In 2015, we increased the limit from 1000 to 2000 (T112002).

I think it's time we look ahead at potentially increasing this to 5000 sometime soon. This is not yet a priority given our current schemas are (mostly) consistently within the limits, but a few use cases are slowly emerging that might benefit from a higher limit.

This can sit in the backlog as thinking deposit until we need it.

Relevant bits for implementation

  • The storing, validating and processing of events in Kafka and in EventLogging's Python code has no known limitations.
  • The Nginx TLS-proxy has limits the URI to 16K (large_client_header_buffers)
  • The ingestion point in Varnish has a limit of 2048 bytes (vsl_reclen).
  • The client-side has a self-imposed limit of 2000 characters with StatsD logging if it exceeds that limit. (ext.eventLogging)

Potential concerns

Browsers are believed to support without issue beacons having a url of 5000 bytes in size. This means an increase from 2K to 4K shouldn't cause any problems (e.g. with the beacon being internally seen as dispatched but ultimately not being sent or corrupted without our client knowing this).

In 2016, Performance Team previously researched this in the context of load.php urls ($wgResourceLoaderMaxQueryLength) which we have raised from 2000 to 5000 in WMF production. The bottleneck there was IE 9, which supported only up to 5000 characters for the query string. Before that, the bottle neck was IE 8 (limited to 2000 chars), for which JavaScript support was dropped (MediaWiki actively disables JS in IE 8).

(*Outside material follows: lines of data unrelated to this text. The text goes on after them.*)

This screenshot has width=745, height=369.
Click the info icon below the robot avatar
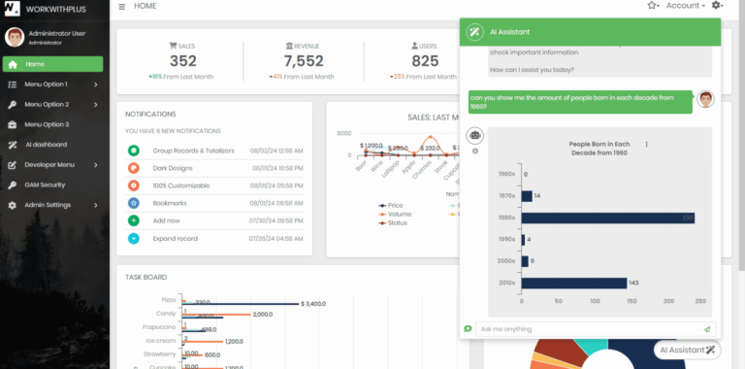point(475,151)
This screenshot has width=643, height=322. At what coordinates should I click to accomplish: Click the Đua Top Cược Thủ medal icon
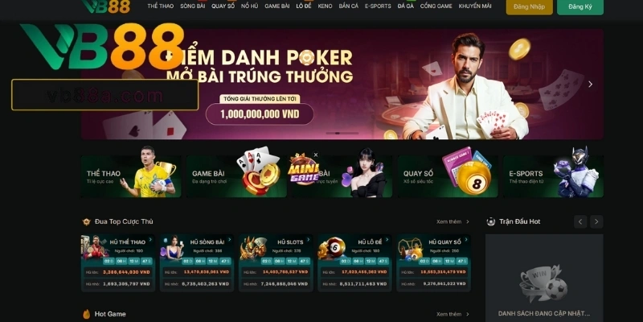click(x=86, y=222)
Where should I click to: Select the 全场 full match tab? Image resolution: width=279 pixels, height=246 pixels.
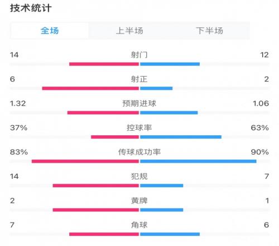pyautogui.click(x=50, y=31)
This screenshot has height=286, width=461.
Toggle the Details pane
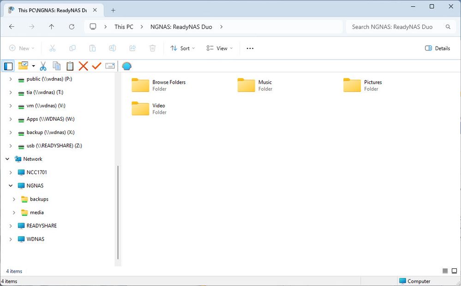(x=437, y=48)
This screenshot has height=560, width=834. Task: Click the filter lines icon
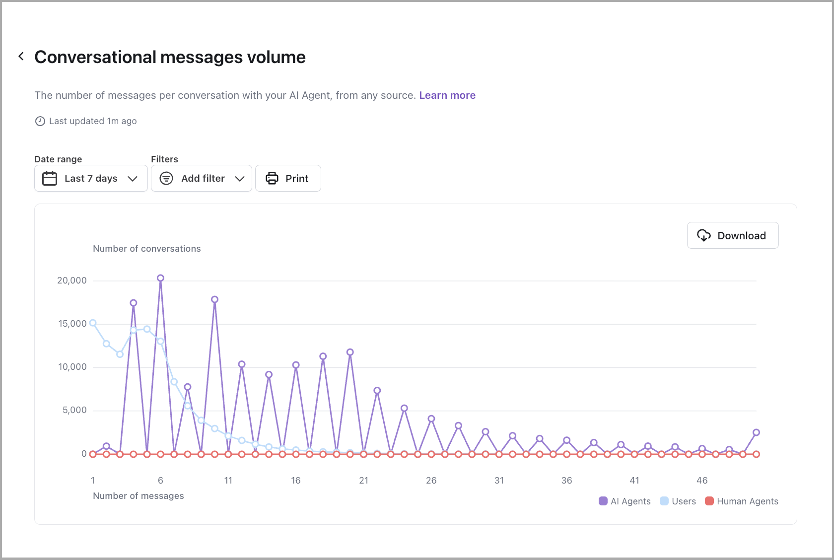coord(166,178)
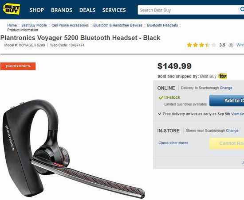This screenshot has width=244, height=200.
Task: Open the SERVICES menu
Action: [x=114, y=10]
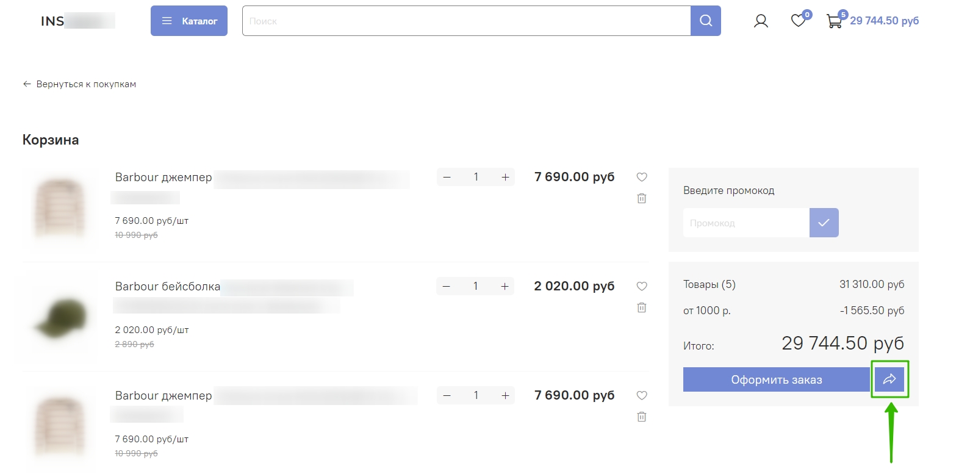Screen dimensions: 970x474
Task: Decrease quantity of Barbour бейсболка
Action: coord(447,286)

Given that IE 9 was the bottle neck at the time, and we have since discontinued JavaScript support for IE 9 and IE 10, we may be able to go beyond 5000, from the browser's perspective anyway.

Most web servers and proxies are believed to support urls of 5000 bytes or longer without issue. At WMF at least, we know load.php urls with 5000 characters work fine (Nginx, Varnish, Apache, HHVM fcgi).

Lastly, EventLogging itself currently receives beacons via varnishkafka from Varnish-SHM which has a configurable limit we currently set to 2048 bytes. This would need to be raised.

Event Timeline

Krinkle created this task.Oct 30 2018, 12:56 AM
Restricted Application added a project: SRE. · View Herald TranscriptOct 30 2018, 12:56 AM
Restricted Application added a subscriber: Aklapper. · View Herald Transcript
Krinkle renamed this task from Increase EventLogging limit from 2K to 4K to Increase EventLogging limit from 2K to 5K.Oct 30 2018, 12:58 AM
Krinkle updated the task description. (Show Details)
Tgr added a subscriber: Tgr.Oct 30 2018, 11:11 PM
ema triaged this task as Medium priority.Oct 31 2018, 7:49 AM

If this is possible we don't see any reason why not! I don't think there is anything on the analytics backend side that would need to be changed; just the VSL settings and the EL extension. If traffic team is cool with it please proceed!

Ottomata moved this task from Incoming to Radar on the Analytics board.Nov 1 2018, 4:29 PM

*i think* we have tried to change this limit before to no avail as the limit as it stands now is due (if i understood past readings) to the tricky balance of varnish in-memory buffers, now, this was some years back and changes in varnish might have happened such we feel we can now increase those limits, I guess @BBlack might be able to speak to that. Seems not a trivial change.
See: https://phabricator.wikimedia.org/T91347

If the intent is to be able to sent more data via events this is probably better done using post. This is something that is being looked up on the Modern Data Platform work.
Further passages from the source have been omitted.